Figure 7. Percentage proportionally abundance of OTUs 1 to 4 across responders and non-responders studies. (A) OTU1 Romboutsia ilealis (B) OTU2 Allobaculum fili (92.74% similarity) (C) OTU3 Bifidobacterium animalis (D) OTU4 Allobaculum fili. Data were analyzed by one-way ANOVA. The horizontal lines in the boxes represent the median. Statistical significance was determined by using Metastats in Mothur and the Benjamini-Hochberg correction, except for OTU2 Allobaculum fili (92.74%) and OTU4 Allobaculum fili, as these were not detected in the non-responders (zero) so statistical tests were not applied. *p < 0.05, **p < 0.01.
In the responders, OTU4 (Allobaculum fili) and OTU2 [Allobaculum fili (92.74% similarity)] from the family Erysipelotrichaceae were significantly more proportionally abundant in the experimental groups compared to the control cellulose group. OTU4 (Allobaculum fili) was identified as significantly more dominant in the PECT (29.05 ± 6.08, p < 0.01), FOS (9.53 ± 4.05, p < 0.01), and GLUC (8.22 ± 2.48, p < 0.05) groups compared to the control CELL (0.8957 ± 0.20) (Figure 7D). Amongst the cecal microbiota of rats in the soluble dietary fiber groups in the responders, it was significantly more abundant proportionally in the PECT group (29.05 ± 6.08) compared to the GLUC (8.22 ± 2.48) (p < 0.05) and FOS (9.53 ± 4.05) (p < 0.05; Figure 7D). Also in the responders, OTU2 (Allobaculum fili 92.74%) was significantly more dominant in the FOS group (36.57 ± 6.34) compared to the CELL (0.17 ± 0.06) (p < 0.01), PECT (13.82 ± 2.99) (p < 0.01) and GLUC (16.14 ± 8.06) (p < 0.05; Figure 7B).

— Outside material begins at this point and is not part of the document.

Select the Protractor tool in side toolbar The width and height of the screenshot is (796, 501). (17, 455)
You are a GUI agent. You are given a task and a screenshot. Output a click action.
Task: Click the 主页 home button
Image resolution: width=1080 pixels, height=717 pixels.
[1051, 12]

3.5 Correlation of percentage fat mass change and lean mass change with OTU4 Allobaculum fili and OTU2 Allobaculum fili (92.74%) in responders
It was clear that different diets were associated with various changes in gut microbiota composition. Percentage fat mass change correlated negatively with OTU4 (Allobaculum fili) in responders (r = −0.522, p = 0.00153) (Figure 8A). Loss in fat mass was significantly higher in the soluble dietary fiber-fed rats than with the insoluble fiber cellulose (PECT>FOS > GLUC>CELL). Percentage lean mass change correlated positively with OTU4 (Allobaculum fili) (r = 0.47638, p = 0.00331) (Figure 8B). By contrast, the was no significant correlation between OTU2 and percentage fat mass (r = −0.073) change or OTU2 and percentage lean mass change (r = 0.065) (Figures 8C,D).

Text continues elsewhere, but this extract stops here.